The migration plan for the bibliographic database was re-imagined after a series of attempts to model it effectively in Plone. One NEH evaluator of our proposal had commented on the complexity of the relational structure for the database supplied in the proposal (a database that was already in use at AWMC, but required porting to a more robust database system), and suggested that the eXtensible Markup Language might provide a more natural way to store bibliographic information. The object-oriented approach in Plone proved equally complicated, and we eventually elected a different approach entirely: this combines a simple model for bibliographic citations in Plone and a collection of web-facing bibliographic records authored in XML (using the Metadata Object Description Schema, or MODS, standard promulgated by the Library of Congress).

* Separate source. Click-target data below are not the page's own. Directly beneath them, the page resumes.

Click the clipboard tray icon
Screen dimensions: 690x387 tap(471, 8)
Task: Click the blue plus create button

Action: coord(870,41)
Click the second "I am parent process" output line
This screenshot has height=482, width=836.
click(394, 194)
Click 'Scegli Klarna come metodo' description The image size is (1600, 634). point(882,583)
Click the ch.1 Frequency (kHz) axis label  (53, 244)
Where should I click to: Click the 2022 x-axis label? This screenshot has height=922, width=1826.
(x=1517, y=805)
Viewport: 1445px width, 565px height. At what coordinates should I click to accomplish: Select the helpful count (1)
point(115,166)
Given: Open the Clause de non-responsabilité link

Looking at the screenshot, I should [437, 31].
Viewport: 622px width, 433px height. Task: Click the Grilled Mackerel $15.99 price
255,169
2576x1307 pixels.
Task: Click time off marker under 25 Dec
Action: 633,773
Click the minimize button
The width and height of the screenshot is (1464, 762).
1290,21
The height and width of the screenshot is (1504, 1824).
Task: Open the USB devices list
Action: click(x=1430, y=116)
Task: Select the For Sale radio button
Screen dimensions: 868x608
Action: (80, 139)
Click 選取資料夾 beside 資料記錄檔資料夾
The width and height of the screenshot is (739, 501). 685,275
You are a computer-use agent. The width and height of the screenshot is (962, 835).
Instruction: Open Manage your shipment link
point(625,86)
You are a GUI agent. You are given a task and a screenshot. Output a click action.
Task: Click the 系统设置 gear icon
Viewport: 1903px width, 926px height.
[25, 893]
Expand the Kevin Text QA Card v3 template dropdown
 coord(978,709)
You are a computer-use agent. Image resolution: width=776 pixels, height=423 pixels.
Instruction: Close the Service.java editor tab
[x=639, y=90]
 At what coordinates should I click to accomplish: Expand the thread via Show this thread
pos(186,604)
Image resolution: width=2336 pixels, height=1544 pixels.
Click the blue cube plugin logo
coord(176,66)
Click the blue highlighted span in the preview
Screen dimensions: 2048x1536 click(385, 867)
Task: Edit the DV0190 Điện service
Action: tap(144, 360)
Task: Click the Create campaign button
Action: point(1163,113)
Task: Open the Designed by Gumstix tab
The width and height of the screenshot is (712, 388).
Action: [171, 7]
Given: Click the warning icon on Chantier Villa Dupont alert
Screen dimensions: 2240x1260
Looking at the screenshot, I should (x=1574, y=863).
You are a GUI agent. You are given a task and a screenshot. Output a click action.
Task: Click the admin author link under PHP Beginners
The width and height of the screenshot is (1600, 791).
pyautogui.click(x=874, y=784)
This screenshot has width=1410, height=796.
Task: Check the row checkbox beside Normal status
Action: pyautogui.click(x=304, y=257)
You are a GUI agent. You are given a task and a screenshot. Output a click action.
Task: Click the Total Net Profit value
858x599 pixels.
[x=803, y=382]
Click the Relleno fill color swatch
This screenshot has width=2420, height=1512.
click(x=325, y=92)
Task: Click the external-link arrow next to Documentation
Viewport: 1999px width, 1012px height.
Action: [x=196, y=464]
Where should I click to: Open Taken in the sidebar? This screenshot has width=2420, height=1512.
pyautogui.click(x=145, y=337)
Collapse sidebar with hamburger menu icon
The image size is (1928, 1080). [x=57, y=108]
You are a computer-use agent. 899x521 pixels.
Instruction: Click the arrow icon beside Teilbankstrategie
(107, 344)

Our timetable for implementation of workflow in Plone incurred delays when we decided to wait for a major release of Plone that was slated to offer easier site customization, workflow definition and content versioning. This latter feature was particularly important because we have always viewed the ability to produce a change history for individual content items as an essential prerequisite for scholarly citation and verification. In the proposal, we had identified a Plone plugin that was then under active development; we had intended to use this to support versioning. Subsequent to the start of the project, the Plone development community elected to cease work on this plugin, and instead it promoted versioning as a major feature in the 3.0 release. As we waited for this release, which finally appeared in late 2007, we put extra labor into low-level modifications to the Plone indexing and content management functions that will enable enhanced spatial search and spatial feature correlation in a second phase of Pleiades. We also followed the guidance of the Plone community in preparing our existing software for the upgrade to Plone 3. This work paid off: the transition from Plone 2.5 (our initial starting point) to Plone 3 was not difficult.

We committed significantly more time to refining and experimenting with our proposed editorial workflow than expected. The project proposal described a complex process involving multiple content states, hierarchical roles and regimented review steps. It reflected an idealized version of the mature Classical Atlas Project editorial workflow, adjusted for a then-hypothetical digital environment. However, as work on Pleiades advanced, it emerged that this candidate workflow could be fully implemented in Plone, but that it was surely too rigid and too complicated to serve the full range of needs of our contributors and editors. It would obstruct, rather than encourage, rapid piecewise improvement of content, and overly burden editors with a series of mandatory, computationally mediated checklists. Through a series of prototyping exercises conducted in consultation with key Steering Committee members and Technical Observers, we devised a simpler editorial workflow that preserves the essential safeguards inherent in the Classical Atlas Project working methods, while providing the Pleiades Community with a fluid process for quickly making and vetting suggestions and additions. The Pleiades workflow of 2008 is radically simplified, consisting of the fewest number of content states, transitions, and user roles that can possibly work. Development cost to implement is reduced. Community and collaborative interactions are emphasized.